EXERCISE DESCRIPTION
In the essay on the Nike tour, what score did the writer shoot in the San Jose Open?

DOCUMENT EXCERPT

****************************************

My Shot The Nike tour has big league talent, but too many events are run like the minors

I've spent 15 seasons on the PGA Tour and, in recent years,
played quite a bit on the Nike tour. There are some significant
differences on the two circuits, and I'm not talking about the
modest prize money and out-of-the-way venues on the Nike tour.

Believe it or not, it costs a lot more money to play on the Nike
tour than on the big Tour. That's pretty strange, considering
that PGA Tour purses are about 10 times higher. For example,
even fully exempt players on the Nike tour pay an entry fee
every week. There's no such fee on the PGA Tour.

Every so often there are no locker rooms for Nike tour players,
which reminds me of my high school days when I pulled my clubs
out of the trunk and changed shoes in the parking lot. Many
times last season there was no food in the clubhouse for the
Nike players. When food was available, players were usually
charged for the privilege of eating. The good news is that there
are courtesy cars on the Nike tour. The bad news: They're for
tournament officials and volunteers, not players. Gallery
control is also inconsistent. Nike players are often disturbed
by spectators standing in their line of vision or making too
much noise.

All of these hindrances would be fine if the Nike tour were
truly a bush league, but it's not. The talent level is almost
99% of what you see on the PGA Tour. For example, last year I
was fortunate enough to shoot a 61 in the San Jose Open, and
Notah Begay III and Doug Dunakey shot 59s in other events. The
fact that none of us won the tournament in which we went low is
a testament to the caliber of play.

The competition on the Nike tour is brutal. Everyone's trying to
fight his way onto, or in my case back onto, the PGA Tour. It's
hard work between the ropes. Too bad we Nike players have to
endure extra hassles that make it that much tougher.

Gene Sauers, 36, has won more than $3 million on the PGA Tour.

****************************************

RECORDS SHOWN
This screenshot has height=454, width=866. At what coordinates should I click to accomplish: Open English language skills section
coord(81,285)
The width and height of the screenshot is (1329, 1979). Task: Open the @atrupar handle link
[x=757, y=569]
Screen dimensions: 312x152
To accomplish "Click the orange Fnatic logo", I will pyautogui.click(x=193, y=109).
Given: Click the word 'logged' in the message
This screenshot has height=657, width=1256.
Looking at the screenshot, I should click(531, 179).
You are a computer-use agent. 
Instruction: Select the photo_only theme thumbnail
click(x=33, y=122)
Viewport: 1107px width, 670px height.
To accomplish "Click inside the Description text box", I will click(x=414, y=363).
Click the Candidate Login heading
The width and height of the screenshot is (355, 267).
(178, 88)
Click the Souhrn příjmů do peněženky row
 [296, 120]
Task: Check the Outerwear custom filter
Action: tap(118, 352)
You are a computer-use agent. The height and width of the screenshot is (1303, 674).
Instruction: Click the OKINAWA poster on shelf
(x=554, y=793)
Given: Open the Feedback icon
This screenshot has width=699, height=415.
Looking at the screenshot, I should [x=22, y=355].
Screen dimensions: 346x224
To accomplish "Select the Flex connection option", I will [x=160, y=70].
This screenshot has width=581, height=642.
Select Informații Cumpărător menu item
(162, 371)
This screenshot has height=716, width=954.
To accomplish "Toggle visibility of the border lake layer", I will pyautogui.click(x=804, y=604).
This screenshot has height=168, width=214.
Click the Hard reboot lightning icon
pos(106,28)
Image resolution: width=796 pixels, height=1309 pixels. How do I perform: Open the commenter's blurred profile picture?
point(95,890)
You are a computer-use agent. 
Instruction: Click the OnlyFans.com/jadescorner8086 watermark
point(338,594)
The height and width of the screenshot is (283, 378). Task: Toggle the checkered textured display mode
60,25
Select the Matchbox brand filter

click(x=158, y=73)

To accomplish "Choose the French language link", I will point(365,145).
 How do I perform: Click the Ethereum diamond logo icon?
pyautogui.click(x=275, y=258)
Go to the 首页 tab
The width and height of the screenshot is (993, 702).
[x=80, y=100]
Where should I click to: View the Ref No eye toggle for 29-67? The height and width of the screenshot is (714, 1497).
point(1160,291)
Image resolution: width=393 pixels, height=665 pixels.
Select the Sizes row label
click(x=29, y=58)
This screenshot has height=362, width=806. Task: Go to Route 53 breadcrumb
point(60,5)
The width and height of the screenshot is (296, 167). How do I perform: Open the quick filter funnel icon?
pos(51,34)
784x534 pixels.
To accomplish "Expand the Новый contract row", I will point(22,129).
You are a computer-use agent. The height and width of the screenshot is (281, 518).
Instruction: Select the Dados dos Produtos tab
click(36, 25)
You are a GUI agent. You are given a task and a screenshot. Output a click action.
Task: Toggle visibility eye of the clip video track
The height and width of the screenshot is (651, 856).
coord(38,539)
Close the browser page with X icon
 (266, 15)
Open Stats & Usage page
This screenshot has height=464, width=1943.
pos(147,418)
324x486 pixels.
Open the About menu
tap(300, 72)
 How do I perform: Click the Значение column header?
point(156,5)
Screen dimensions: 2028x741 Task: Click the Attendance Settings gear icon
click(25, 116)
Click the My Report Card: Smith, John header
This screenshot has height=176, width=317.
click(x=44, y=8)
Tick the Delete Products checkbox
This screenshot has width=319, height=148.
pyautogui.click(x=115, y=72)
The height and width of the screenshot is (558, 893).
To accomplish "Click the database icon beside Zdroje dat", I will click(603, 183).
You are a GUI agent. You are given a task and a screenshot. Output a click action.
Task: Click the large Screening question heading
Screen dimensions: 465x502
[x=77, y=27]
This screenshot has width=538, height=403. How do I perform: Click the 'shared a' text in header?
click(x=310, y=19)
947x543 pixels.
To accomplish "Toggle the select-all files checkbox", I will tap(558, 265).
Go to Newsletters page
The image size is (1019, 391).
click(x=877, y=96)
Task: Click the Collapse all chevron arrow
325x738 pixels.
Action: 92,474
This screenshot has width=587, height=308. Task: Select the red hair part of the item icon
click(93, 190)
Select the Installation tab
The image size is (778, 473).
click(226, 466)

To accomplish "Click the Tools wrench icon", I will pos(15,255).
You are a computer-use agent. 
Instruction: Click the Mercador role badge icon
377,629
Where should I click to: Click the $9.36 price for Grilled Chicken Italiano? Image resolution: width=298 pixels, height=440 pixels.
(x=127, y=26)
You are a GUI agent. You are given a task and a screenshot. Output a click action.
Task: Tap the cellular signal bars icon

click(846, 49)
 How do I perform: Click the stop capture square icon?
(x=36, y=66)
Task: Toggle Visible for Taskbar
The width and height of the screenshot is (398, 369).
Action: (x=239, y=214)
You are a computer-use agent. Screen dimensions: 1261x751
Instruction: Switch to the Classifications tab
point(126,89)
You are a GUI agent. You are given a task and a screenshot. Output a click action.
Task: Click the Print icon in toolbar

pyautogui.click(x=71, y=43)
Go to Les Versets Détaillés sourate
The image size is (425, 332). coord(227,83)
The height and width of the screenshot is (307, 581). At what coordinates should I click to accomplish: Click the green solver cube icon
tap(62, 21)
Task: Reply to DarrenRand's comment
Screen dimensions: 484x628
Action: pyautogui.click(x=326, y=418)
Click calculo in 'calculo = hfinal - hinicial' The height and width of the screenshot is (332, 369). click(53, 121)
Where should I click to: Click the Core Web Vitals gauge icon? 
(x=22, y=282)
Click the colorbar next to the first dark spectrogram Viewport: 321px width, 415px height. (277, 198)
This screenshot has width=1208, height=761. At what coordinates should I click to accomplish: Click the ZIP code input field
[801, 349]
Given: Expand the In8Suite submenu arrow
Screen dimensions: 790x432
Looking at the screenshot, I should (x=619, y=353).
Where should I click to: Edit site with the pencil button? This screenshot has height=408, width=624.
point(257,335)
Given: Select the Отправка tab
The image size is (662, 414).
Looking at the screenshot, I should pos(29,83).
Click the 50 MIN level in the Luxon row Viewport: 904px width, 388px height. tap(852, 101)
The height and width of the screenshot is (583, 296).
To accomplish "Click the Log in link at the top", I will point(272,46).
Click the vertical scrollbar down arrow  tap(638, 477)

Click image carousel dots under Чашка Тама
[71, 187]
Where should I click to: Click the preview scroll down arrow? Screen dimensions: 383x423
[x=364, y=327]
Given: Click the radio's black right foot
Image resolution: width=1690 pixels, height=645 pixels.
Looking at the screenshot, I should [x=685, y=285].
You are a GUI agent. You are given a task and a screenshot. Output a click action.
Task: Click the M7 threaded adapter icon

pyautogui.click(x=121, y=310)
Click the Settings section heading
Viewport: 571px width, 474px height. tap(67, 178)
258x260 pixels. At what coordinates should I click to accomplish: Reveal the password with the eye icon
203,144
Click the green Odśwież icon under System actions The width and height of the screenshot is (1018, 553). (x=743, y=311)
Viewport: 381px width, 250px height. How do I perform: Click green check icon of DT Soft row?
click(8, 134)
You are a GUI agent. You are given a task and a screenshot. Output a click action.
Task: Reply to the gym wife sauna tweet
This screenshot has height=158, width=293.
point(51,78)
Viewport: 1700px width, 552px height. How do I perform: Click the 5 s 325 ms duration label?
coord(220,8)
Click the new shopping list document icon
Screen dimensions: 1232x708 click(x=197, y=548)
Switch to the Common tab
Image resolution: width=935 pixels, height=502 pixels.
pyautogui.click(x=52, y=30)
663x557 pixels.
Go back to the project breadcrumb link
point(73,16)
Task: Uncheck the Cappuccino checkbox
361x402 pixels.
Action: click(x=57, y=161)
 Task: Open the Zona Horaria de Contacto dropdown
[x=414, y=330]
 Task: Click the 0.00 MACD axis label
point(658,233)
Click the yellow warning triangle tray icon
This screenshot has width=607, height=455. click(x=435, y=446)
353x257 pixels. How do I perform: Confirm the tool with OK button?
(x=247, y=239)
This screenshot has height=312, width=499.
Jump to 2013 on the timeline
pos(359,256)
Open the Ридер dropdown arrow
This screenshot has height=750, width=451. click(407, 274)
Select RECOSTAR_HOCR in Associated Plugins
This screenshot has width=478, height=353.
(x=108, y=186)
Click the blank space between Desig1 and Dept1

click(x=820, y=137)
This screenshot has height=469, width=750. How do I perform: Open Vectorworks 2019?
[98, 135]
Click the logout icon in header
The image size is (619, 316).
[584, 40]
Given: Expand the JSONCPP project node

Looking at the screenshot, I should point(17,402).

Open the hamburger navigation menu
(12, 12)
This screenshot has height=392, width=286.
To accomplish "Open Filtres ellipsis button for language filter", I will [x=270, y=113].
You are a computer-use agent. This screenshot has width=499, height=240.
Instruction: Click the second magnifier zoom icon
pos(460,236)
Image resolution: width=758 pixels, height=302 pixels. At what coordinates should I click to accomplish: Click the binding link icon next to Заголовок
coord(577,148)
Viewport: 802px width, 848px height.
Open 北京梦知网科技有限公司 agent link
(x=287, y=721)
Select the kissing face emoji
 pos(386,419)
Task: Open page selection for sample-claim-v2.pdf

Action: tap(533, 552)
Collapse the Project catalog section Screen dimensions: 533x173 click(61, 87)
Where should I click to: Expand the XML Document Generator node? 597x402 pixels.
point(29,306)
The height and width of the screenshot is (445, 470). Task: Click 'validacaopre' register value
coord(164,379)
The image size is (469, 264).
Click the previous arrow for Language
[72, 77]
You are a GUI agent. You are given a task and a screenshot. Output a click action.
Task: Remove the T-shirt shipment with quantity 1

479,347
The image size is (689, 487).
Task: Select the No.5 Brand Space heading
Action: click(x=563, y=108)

****************************************

WRITTEN ANSWER
A 61.